From the listing below, copy only the lines from the line that contains "Website Accessibility Statement (115, 2496)" to the line that contains "[Linked In - opens", counting those two lines as part of the copy.

(Dataset extract Opens)

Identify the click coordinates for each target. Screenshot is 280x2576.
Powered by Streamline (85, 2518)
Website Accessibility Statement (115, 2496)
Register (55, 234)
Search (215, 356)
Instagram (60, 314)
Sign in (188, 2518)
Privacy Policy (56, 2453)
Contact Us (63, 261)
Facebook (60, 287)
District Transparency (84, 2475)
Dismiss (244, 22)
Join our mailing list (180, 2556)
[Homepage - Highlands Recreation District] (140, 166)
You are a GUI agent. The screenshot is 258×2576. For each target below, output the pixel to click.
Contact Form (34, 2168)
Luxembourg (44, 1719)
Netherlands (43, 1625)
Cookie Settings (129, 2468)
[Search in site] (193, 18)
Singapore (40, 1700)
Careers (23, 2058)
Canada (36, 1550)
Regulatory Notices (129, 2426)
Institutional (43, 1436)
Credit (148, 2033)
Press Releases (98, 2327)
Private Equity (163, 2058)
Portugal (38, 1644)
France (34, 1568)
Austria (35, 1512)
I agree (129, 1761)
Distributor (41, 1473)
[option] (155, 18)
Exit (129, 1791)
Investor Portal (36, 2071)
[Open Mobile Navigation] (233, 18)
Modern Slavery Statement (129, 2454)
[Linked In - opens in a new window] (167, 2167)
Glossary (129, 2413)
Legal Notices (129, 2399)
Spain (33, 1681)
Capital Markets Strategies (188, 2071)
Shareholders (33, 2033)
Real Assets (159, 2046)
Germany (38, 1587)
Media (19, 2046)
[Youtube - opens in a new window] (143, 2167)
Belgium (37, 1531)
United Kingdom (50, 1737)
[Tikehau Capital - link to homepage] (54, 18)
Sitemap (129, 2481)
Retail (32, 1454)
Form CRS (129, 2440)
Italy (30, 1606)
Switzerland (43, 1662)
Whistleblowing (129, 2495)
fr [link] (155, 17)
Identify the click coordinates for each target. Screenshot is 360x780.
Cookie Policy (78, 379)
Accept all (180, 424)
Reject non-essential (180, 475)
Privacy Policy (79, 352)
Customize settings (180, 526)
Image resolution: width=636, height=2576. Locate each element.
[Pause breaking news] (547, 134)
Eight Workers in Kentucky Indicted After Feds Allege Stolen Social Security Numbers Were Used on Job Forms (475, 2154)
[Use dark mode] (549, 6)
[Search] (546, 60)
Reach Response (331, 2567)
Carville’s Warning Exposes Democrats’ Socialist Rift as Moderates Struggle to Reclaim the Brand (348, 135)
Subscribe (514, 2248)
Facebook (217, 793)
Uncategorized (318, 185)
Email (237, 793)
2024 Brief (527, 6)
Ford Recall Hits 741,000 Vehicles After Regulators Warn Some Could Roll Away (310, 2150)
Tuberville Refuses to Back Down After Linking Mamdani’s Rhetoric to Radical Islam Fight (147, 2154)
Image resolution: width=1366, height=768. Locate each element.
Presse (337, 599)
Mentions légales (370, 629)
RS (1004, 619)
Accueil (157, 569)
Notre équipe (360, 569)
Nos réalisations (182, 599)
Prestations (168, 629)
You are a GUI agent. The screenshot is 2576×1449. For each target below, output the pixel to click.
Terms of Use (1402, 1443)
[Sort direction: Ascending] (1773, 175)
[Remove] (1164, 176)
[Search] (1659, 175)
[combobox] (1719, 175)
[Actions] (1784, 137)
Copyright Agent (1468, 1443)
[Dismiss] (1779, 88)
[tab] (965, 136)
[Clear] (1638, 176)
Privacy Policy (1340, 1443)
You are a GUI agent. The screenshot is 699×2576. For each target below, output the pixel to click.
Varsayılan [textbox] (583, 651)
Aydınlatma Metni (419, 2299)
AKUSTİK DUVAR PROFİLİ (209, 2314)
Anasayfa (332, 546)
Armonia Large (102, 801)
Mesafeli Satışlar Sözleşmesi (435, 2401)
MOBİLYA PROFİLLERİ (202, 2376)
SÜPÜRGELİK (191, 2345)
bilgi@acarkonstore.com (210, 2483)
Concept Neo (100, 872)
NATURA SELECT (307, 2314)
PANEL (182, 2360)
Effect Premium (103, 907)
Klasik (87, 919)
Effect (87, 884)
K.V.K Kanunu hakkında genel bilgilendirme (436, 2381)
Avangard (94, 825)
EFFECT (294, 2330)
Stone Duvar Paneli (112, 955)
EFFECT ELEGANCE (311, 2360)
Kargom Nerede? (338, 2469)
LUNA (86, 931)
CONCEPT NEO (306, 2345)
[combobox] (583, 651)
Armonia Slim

(Dataset extract Closes)

▶ [Response for this exercise]
Website Accessibility Statement (115, 2496)
Register (55, 234)
Search (215, 356)
Instagram (60, 314)
Sign in (188, 2518)
Privacy Policy (56, 2453)
Contact Us (63, 261)
Facebook (60, 287)
District Transparency (84, 2475)
Dismiss (244, 22)
Join our mailing list (180, 2556)
[Homepage - Highlands Recreation District] (140, 166)
You are a GUI agent. The screenshot is 258×2576. For each target below, output the pixel to click.
Contact Form (34, 2168)
Luxembourg (44, 1719)
Netherlands (43, 1625)
Cookie Settings (129, 2468)
[Search in site] (193, 18)
Singapore (40, 1700)
Careers (23, 2058)
Canada (36, 1550)
Regulatory Notices (129, 2426)
Institutional (43, 1436)
Credit (148, 2033)
Press Releases (98, 2327)
Private Equity (163, 2058)
Portugal (38, 1644)
France (34, 1568)
Austria (35, 1512)
I agree (129, 1761)
Distributor (41, 1473)
[option] (155, 18)
Exit (129, 1791)
Investor Portal (36, 2071)
[Open Mobile Navigation] (233, 18)
Modern Slavery Statement (129, 2454)
[Linked In - opens in a new window] (167, 2167)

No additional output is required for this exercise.